**** Estratto

18 marzo 2009

UN MONITO


Trascrivo qui sotto il link ad un articolo di Repubblica in cui si racconta il tragico caso di una prostituta nigeriana che, temendo la denuncia da parte dei sanitari, non si è fatta curare la tubercolosi che aveva contratto. Venerdì sera un cliente l’ha trovata agonizzante.

http://www.repubblica.it/2009/03/sezioni/politica/dl-sicurezza-3/storia-13mar/storia-13mar.html

Il caso fa riflettere sull’insensatezza di certe decisioni, la pericolosità che certe campagne hanno per la vita della collettività (che rischia seriamente di veder nascere focolai di malattie contagiose, specialmente in questo caso in cui la tubercolosi è polmonare) e per la vita dei singoli che, più esposti, più deboli, accettano di mettere a repentaglio la propria vita piuttosto che rischiare una denuncia. Ma queste sono cose che tutti sappiamo.
Il titolo si rivolge invece al monito che noi tutti, che ci interessiamo e ci occupiamo di politica, dovremmo fare a noi stessi. Quando, di fronte a situazioni drammatiche, assumiamo un atteggiamento forzatamente moderato, oppure un po’ snob, quando ragioniamo di persone come se stessimo parlando di capitali, forse dovremmo ricordarci che i nostri ragionamenti, le nostre azioni hanno delle conseguenze sulla vita reale. Se parlando degli sbarchi a Lampedusa accantoniamo lo sdegno e ci mettiamo a ragionare di quote di immigrati su cui trattare con la Libia, allora siamo snob. Quando si parla di ronde e, giusto per non fare i sinistroidi o per tentare di capire le profonde (?) ragioni del decreto, ci dichiariamo disposti a discuterne, facendo intendere che non siamo completamente contrari, allora siamo snob.

********

> _Domande sul materiale_
1 - Elenca tutti i nomi propri di giornali, luoghi o Stati che compaiono nel post «Un monito».
2 - Continua il post «Un monito» partendo dopo l'ultima frase.

**** Materiale fornito

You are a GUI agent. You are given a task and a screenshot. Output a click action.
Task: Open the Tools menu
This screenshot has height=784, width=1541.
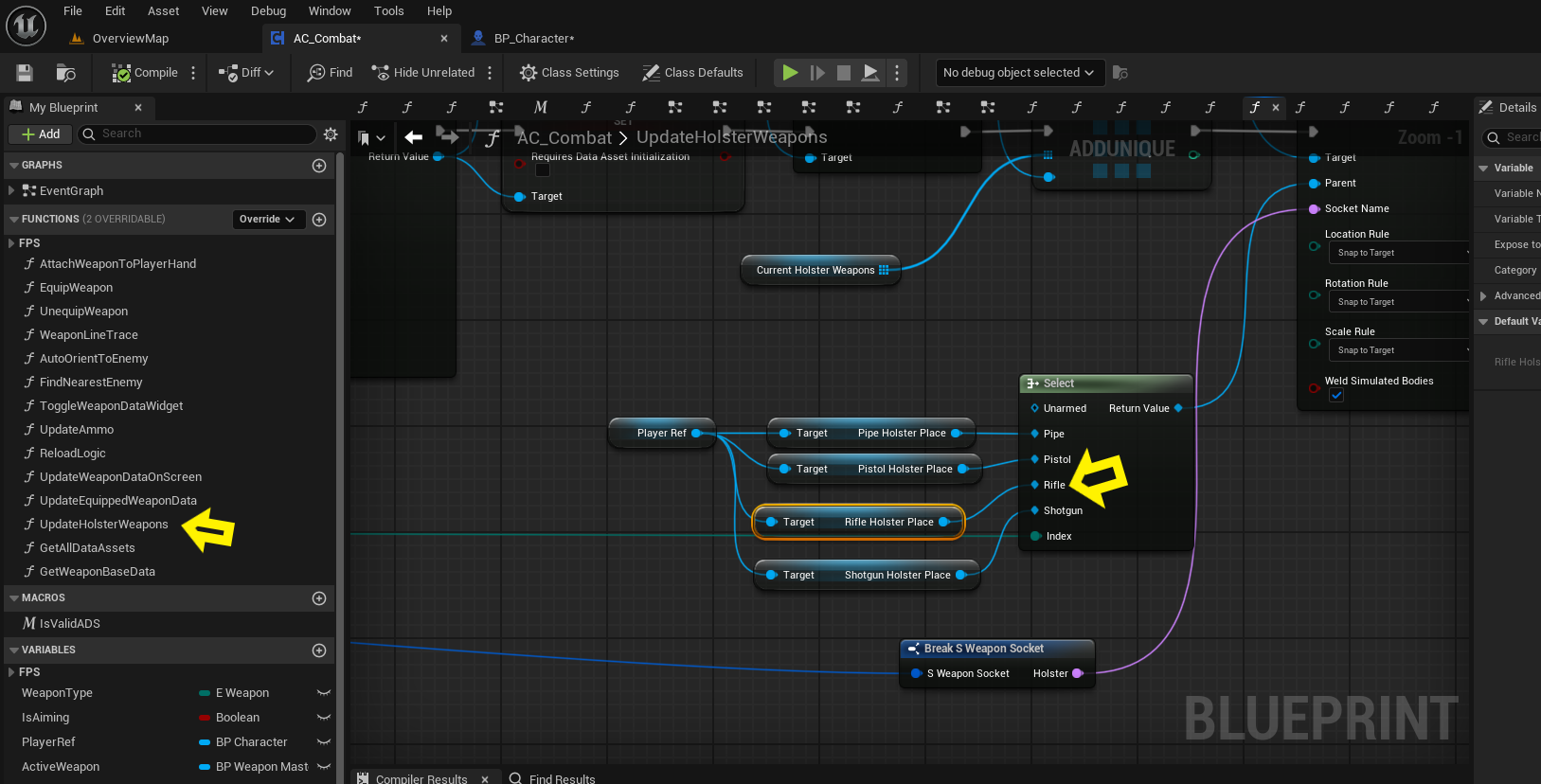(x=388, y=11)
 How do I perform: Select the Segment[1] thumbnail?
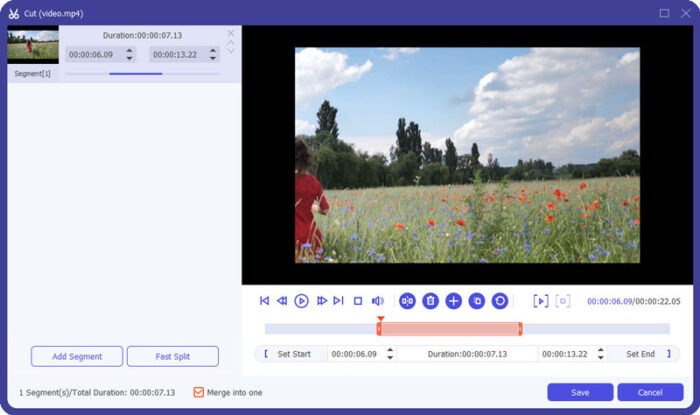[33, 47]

********

> _Le risposte_
1 - Repubblica, Lampedusa, Libia

2 -
Io mi sono accorto di avere un atteggiamento snob quando si parlava della questione palestinese. Non perché ciò che dicevo sul conflitto in corso fosse sbagliato, ma perché lasciavo che ragionamenti di opportunità politica scavalcassero l’indignazione.
Credo che ogni scelta politica abbia in sé una sua dimensione tragica (passatemi il termine usato in senso tecnico), perché le scelte politiche riguardano persone. L’indignazione non può prevaricare la ragione. Ma guai se accadesse il viceversa. Non mi scandalizzo del fatto che Israele decida di sacrificare le vite di alcuni palestinesi se questo può evitare danni peggiori. Ma mi scandalizzo se parlando di queste decisioni perdo il contatto con la realtà e non capisco che sono scelte necessarie ma tragiche, se parlo di vite umane in pericolo come se fossero quisquilie.
Ciò detto vorrei anche sottolineare che tutto quello che ho detto è valido se le decisioni di cui si parla hanno a che fare con situazioni oggettivamente difficili, contraddittorie. Le decisioni del nostro governo (vedi possibilità di denuncia per i medici) sono perlopiù scelte insensate, con conseguenze inaccettabili, contro cui dobbiamo urlare tutta la nostra indignazione. La ragione in questi casi non serve, basta l’incazzatura.